The NHS, like the BBC, is generally envied trhoughout the world: those that seek to dismantle either have an alarming agenda.
The NHS, like the BBC, is generally envied trhoughout the world: those that seek to dismantle either have an alarming agenda.

And me, here in the UK? I pay prescription charges – a fraction of the money paid by anyone above for the huge variety of treatments that I have outlined in this blog. I am a self-emplyed itinerant player, the kind of figure I would need to match what my fellow flakies have to fork out is beyond my reach. The extensive and dogged campaign my condition has waged on my skin for the past 25 years would have required a serious finanacial investment, just so I could not endure excruciating pain and emotional shame every day. I’m surely a better citizen when I’m not like that? Had I had to practically bankrupt myself to maintain my treatment I probably would have given up – not because the condition is bearable, but because psoriasis sufferers allow themselves to go through much more than they actually should because what we have isn’t life threatening. For many years I endured an unecessary level of physical and mental discomfort because I thought that was my lot in life – it was only when the specialists at the Royal Free told me that I absolutely didn’t have to live like that that I was made aware that there was much that could be done and treatments which could have an effect I had hitherto only dreamed of (and that I didn’t have to pay for them).

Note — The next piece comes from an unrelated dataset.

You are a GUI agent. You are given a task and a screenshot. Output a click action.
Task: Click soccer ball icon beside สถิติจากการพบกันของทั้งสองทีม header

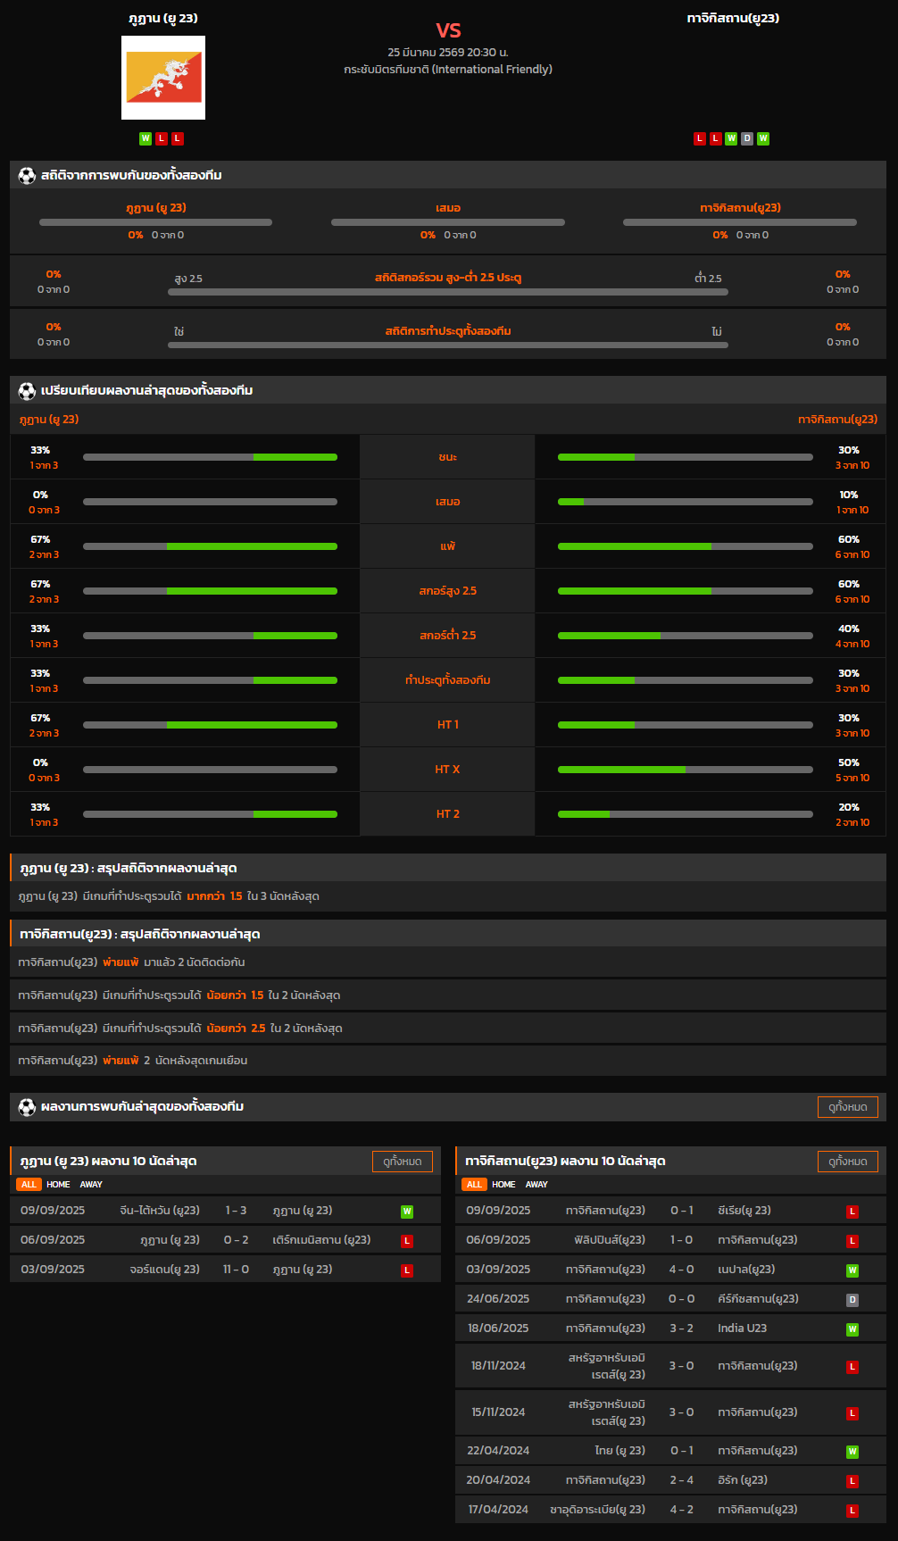[x=27, y=176]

Had that not happened, and had I neglected my treatment for financial comfort, I almost certainly wouldn’t have been able to work, so would have been a drain in the state rather than a taxpaying contributor to it. And to be perfectly honest, the level of agony that would have resulted from a cessation of my treatment, and the anguish that would have accompanied that … I’d have probably topped myself. And I don’t mean that metaphorically.

And that wouldn’t have made anyone laugh.  I know I don’t contribute much to society, but I like to think that my continued presence on this Earth is worth something to some people.

And if that is the case, I have the NHS to thank.